_WHAT YOU SHOULD DO_
Give the part of the items that runs from their start through the line containing "360). (389, 233)" as a numbered list, leaving out blank lines and pictures.
** begin RECORDS PROVIDED **
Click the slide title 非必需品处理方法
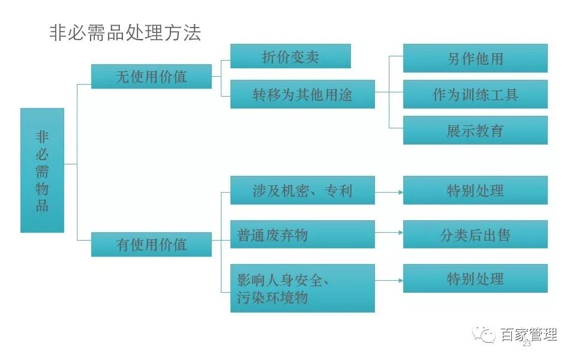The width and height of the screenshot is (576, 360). (125, 33)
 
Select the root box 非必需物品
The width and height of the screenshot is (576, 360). (42, 170)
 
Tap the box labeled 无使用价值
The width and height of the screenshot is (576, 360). (151, 76)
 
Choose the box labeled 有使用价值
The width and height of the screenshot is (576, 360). (151, 244)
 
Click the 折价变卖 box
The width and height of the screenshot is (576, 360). (290, 56)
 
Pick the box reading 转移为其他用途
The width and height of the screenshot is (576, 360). (302, 94)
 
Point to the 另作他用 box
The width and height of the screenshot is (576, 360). (475, 58)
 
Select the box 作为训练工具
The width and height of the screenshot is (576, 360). (475, 94)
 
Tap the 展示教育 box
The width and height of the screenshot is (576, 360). (475, 130)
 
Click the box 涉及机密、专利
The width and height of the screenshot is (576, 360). (302, 190)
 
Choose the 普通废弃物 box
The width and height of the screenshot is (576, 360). (302, 235)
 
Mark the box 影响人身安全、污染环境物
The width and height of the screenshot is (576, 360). (302, 289)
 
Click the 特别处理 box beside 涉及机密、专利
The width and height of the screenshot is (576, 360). (475, 190)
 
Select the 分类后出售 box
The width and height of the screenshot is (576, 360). (475, 235)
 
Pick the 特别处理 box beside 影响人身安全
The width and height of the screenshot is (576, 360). (475, 278)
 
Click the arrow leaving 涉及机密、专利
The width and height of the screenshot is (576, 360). (389, 192)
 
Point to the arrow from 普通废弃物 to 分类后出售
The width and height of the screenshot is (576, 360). (389, 233)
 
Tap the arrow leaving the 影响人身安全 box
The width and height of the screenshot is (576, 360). (389, 281)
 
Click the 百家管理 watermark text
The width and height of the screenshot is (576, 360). (529, 335)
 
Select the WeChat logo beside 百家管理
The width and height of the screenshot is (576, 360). (484, 335)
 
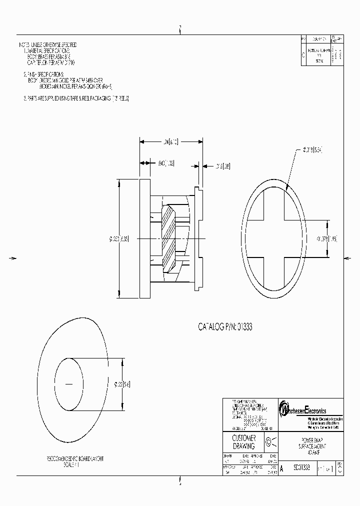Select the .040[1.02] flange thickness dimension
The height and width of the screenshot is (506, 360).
click(x=166, y=163)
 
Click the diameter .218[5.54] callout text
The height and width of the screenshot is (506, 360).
click(x=314, y=150)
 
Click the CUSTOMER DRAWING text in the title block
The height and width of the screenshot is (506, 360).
click(x=244, y=442)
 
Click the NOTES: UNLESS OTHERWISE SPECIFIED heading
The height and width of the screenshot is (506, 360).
click(x=48, y=45)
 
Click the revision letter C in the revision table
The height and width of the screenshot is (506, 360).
click(x=304, y=56)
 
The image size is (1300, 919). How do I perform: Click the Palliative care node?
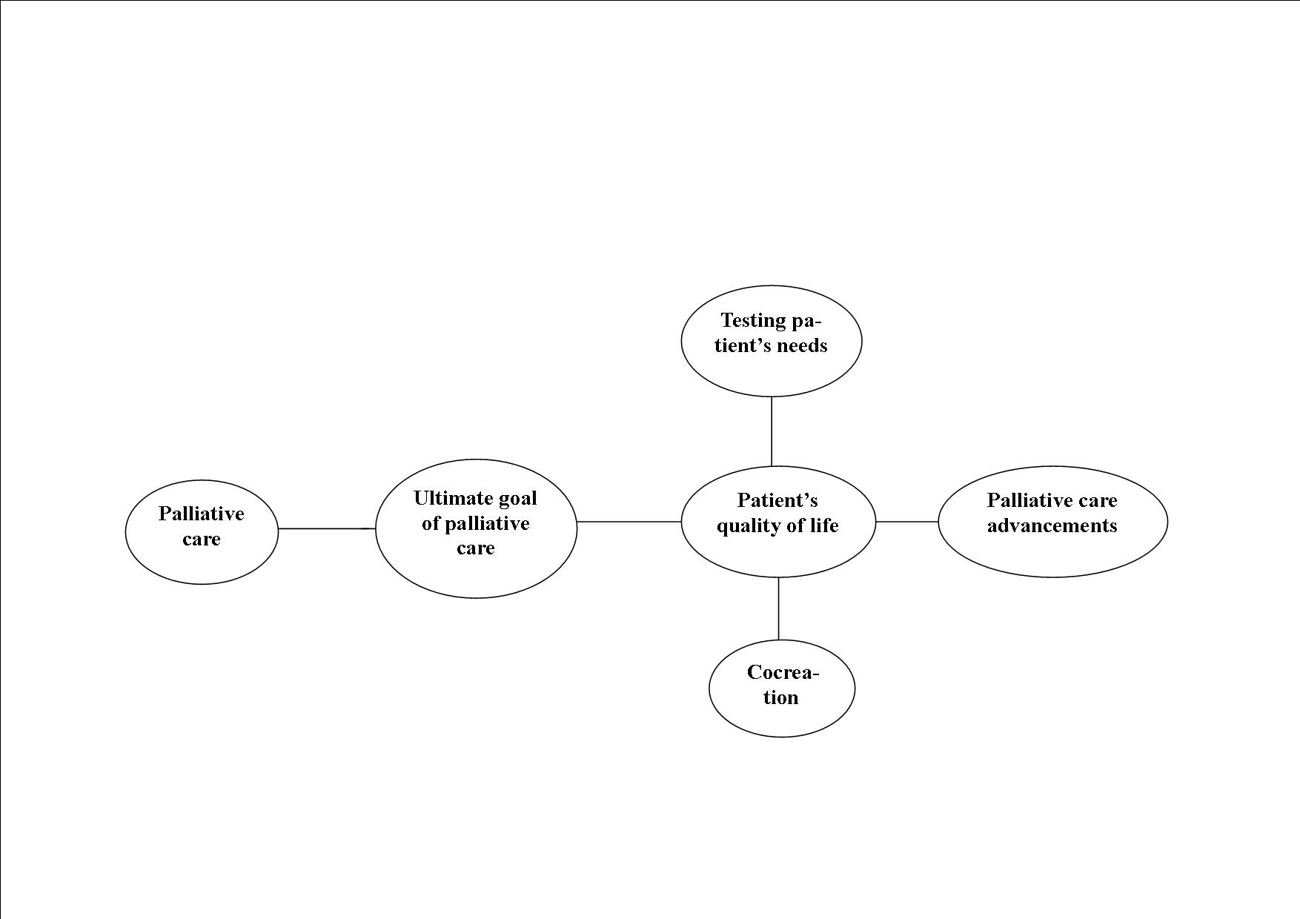click(202, 531)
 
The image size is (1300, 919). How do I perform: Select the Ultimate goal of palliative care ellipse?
click(476, 528)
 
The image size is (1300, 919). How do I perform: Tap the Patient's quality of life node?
click(778, 521)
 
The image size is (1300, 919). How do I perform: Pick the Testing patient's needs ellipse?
click(772, 341)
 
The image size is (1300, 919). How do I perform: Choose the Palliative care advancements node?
click(1052, 521)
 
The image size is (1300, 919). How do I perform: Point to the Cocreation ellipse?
click(782, 688)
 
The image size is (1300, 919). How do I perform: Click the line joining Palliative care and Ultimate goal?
click(326, 528)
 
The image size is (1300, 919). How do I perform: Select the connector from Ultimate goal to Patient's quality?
click(629, 522)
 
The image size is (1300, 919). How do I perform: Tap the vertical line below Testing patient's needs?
click(772, 431)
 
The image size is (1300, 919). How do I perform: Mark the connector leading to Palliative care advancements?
click(907, 522)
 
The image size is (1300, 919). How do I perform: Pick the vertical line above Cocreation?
click(778, 608)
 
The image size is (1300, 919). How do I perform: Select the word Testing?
click(753, 320)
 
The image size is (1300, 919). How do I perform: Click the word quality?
click(746, 526)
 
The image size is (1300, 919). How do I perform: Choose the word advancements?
click(1052, 525)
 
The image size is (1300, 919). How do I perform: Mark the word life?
click(824, 525)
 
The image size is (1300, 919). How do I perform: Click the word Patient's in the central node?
click(777, 500)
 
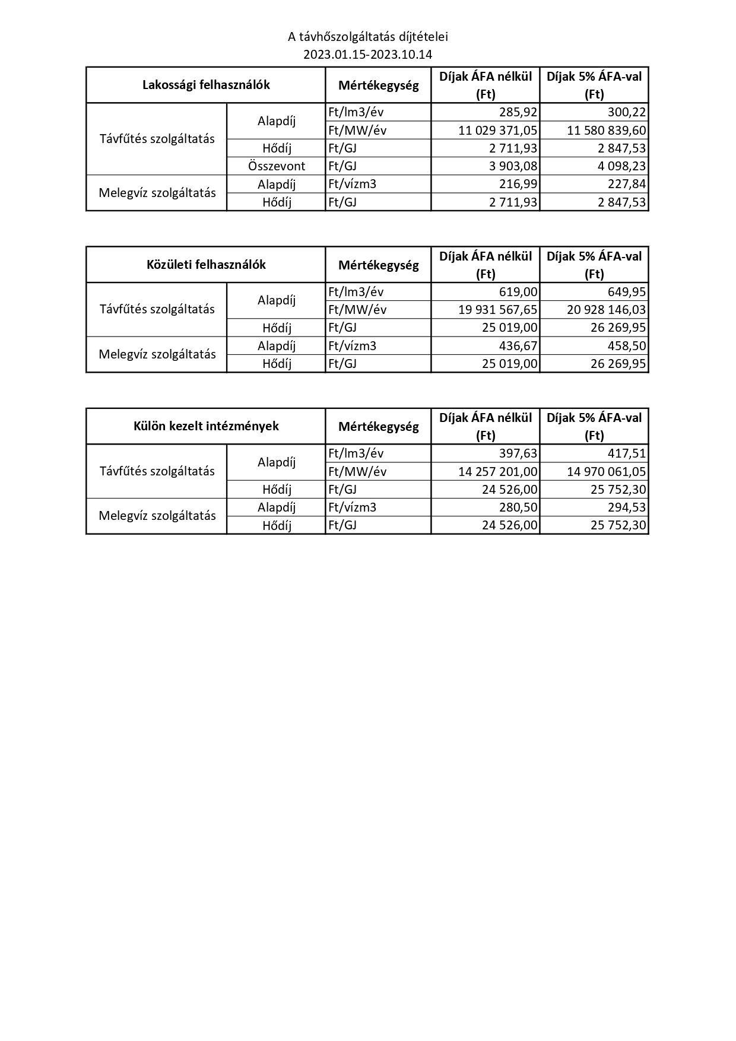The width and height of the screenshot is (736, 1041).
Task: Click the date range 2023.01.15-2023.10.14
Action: pos(367,55)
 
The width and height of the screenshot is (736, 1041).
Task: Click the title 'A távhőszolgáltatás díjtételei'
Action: pos(367,37)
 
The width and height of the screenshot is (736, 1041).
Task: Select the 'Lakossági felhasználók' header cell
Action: pos(206,85)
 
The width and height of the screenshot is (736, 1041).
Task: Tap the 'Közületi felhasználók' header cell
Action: pos(206,265)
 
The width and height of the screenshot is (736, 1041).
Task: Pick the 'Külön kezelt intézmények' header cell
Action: pos(206,426)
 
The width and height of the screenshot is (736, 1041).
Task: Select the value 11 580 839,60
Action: pos(607,130)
** end RECORDS PROVIDED **
_ANSWER TO THE EXERCISE_
1. Click the slide title 非必需品处理方法
2. The width and height of the screenshot is (576, 360). (125, 33)
3. Select the root box 非必需物品
4. The width and height of the screenshot is (576, 360). (42, 170)
5. Tap the box labeled 无使用价值
6. The width and height of the screenshot is (576, 360). (151, 76)
7. Choose the box labeled 有使用价值
8. The width and height of the screenshot is (576, 360). (151, 244)
9. Click the 折价变卖 box
10. The width and height of the screenshot is (576, 360). (290, 56)
11. Pick the box reading 转移为其他用途
12. The width and height of the screenshot is (576, 360). (302, 94)
13. Point to the 另作他用 box
14. The width and height of the screenshot is (576, 360). (475, 58)
15. Select the box 作为训练工具
16. The width and height of the screenshot is (576, 360). (475, 94)
17. Tap the 展示教育 box
18. The width and height of the screenshot is (576, 360). (475, 130)
19. Click the box 涉及机密、专利
20. The width and height of the screenshot is (576, 360). (302, 190)
21. Choose the 普通废弃物 box
22. The width and height of the screenshot is (576, 360). (302, 235)
23. Mark the box 影响人身安全、污染环境物
24. The width and height of the screenshot is (576, 360). (302, 289)
25. Click the 特别处理 box beside 涉及机密、专利
26. The width and height of the screenshot is (576, 360). (475, 190)
27. Select the 分类后出售 box
28. The width and height of the screenshot is (576, 360). (475, 235)
29. Pick the 特别处理 box beside 影响人身安全
30. The width and height of the screenshot is (576, 360). (475, 278)
31. Click the arrow leaving 涉及机密、专利
32. The width and height of the screenshot is (576, 360). (389, 192)
33. Point to the arrow from 普通废弃物 to 分类后出售
34. The width and height of the screenshot is (576, 360). (389, 233)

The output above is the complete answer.